• [PROMPT]: For the records below, print the lines from the line with "Viewport: 1564px width, 784px height." through the line with "Image resolution: width=1427" exactly as written; include both end lines and exclude the rest.

• [DATA TO EXAMINE]:
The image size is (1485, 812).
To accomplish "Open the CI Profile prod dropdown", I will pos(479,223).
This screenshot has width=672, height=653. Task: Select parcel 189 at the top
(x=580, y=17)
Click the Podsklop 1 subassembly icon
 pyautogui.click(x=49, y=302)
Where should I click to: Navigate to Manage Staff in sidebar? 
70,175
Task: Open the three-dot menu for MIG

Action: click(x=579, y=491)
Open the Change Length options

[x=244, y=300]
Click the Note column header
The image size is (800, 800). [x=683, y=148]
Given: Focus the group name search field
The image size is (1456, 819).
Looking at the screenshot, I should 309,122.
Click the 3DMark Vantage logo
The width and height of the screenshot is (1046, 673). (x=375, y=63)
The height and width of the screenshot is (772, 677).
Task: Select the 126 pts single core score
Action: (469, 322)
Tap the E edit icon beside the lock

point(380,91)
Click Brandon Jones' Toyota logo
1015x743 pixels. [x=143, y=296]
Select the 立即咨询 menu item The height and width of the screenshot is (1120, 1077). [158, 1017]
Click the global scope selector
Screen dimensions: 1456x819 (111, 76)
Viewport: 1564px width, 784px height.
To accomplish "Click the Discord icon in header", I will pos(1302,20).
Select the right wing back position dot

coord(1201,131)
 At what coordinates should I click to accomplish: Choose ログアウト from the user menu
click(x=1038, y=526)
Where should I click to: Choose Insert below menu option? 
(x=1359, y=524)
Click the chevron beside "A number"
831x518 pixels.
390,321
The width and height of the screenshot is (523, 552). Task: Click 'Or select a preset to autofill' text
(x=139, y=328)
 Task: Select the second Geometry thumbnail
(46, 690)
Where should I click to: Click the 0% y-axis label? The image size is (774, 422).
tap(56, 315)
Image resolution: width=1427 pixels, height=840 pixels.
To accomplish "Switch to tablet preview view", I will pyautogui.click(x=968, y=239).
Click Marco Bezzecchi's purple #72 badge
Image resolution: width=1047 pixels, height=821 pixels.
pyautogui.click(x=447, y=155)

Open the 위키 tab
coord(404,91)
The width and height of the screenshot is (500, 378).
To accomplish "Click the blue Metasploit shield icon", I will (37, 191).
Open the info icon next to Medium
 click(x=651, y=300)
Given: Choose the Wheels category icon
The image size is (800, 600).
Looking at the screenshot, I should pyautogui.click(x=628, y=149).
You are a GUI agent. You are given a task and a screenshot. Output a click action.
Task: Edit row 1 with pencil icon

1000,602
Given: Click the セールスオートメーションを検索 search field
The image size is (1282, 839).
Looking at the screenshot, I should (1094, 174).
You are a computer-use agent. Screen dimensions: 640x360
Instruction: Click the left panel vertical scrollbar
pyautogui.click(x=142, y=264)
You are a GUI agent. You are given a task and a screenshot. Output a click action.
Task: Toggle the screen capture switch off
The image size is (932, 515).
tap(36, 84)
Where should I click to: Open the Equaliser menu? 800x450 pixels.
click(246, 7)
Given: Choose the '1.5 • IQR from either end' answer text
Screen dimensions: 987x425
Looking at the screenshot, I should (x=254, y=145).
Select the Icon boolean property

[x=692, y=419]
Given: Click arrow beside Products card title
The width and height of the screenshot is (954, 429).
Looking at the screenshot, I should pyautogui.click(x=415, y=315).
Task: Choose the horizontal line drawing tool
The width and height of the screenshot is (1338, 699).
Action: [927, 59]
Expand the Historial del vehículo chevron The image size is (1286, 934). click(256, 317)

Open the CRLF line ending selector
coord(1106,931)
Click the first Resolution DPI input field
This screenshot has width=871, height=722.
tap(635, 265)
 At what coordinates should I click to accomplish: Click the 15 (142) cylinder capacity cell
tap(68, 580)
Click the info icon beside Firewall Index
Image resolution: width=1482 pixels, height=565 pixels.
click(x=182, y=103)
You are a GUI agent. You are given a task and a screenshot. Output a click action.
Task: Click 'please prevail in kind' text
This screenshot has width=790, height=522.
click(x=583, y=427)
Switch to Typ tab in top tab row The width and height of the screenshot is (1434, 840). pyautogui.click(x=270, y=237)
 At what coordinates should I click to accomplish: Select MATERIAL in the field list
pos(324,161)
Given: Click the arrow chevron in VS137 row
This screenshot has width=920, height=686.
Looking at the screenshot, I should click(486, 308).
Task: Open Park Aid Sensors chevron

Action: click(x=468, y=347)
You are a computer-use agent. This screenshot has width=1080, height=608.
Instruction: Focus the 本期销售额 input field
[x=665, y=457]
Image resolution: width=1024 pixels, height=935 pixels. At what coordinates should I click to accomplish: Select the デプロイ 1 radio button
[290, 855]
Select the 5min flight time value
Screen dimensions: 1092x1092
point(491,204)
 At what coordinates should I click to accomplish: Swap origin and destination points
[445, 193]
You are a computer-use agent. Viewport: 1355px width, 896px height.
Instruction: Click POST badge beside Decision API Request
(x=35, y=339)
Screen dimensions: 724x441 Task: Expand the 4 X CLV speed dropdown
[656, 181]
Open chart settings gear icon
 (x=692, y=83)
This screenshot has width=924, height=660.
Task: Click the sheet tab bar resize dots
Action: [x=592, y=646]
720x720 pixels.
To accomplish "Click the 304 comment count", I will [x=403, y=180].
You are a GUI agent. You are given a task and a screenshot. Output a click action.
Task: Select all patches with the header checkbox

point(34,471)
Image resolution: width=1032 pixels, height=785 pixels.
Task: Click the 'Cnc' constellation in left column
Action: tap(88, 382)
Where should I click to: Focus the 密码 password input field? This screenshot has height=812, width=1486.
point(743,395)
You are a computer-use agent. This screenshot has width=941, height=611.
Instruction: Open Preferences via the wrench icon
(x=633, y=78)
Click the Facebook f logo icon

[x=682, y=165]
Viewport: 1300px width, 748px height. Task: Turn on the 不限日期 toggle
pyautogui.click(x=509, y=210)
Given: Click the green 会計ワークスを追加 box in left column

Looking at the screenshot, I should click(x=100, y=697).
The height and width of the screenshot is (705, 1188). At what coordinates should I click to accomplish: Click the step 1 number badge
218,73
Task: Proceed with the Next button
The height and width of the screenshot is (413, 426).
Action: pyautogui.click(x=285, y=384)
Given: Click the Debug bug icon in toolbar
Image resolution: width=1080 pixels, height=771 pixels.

• [RESULT OF THE TASK]:
Viewport: 1564px width, 784px height.
To accomplish "Click the Discord icon in header", I will pos(1302,20).
Select the right wing back position dot

coord(1201,131)
 At what coordinates should I click to accomplish: Choose ログアウト from the user menu
click(x=1038, y=526)
Where should I click to: Choose Insert below menu option? 
(x=1359, y=524)
Click the chevron beside "A number"
831x518 pixels.
390,321
The width and height of the screenshot is (523, 552). Task: Click 'Or select a preset to autofill' text
(x=139, y=328)
 Task: Select the second Geometry thumbnail
(46, 690)
Where should I click to: Click the 0% y-axis label? The image size is (774, 422).
tap(56, 315)
Image resolution: width=1427 pixels, height=840 pixels.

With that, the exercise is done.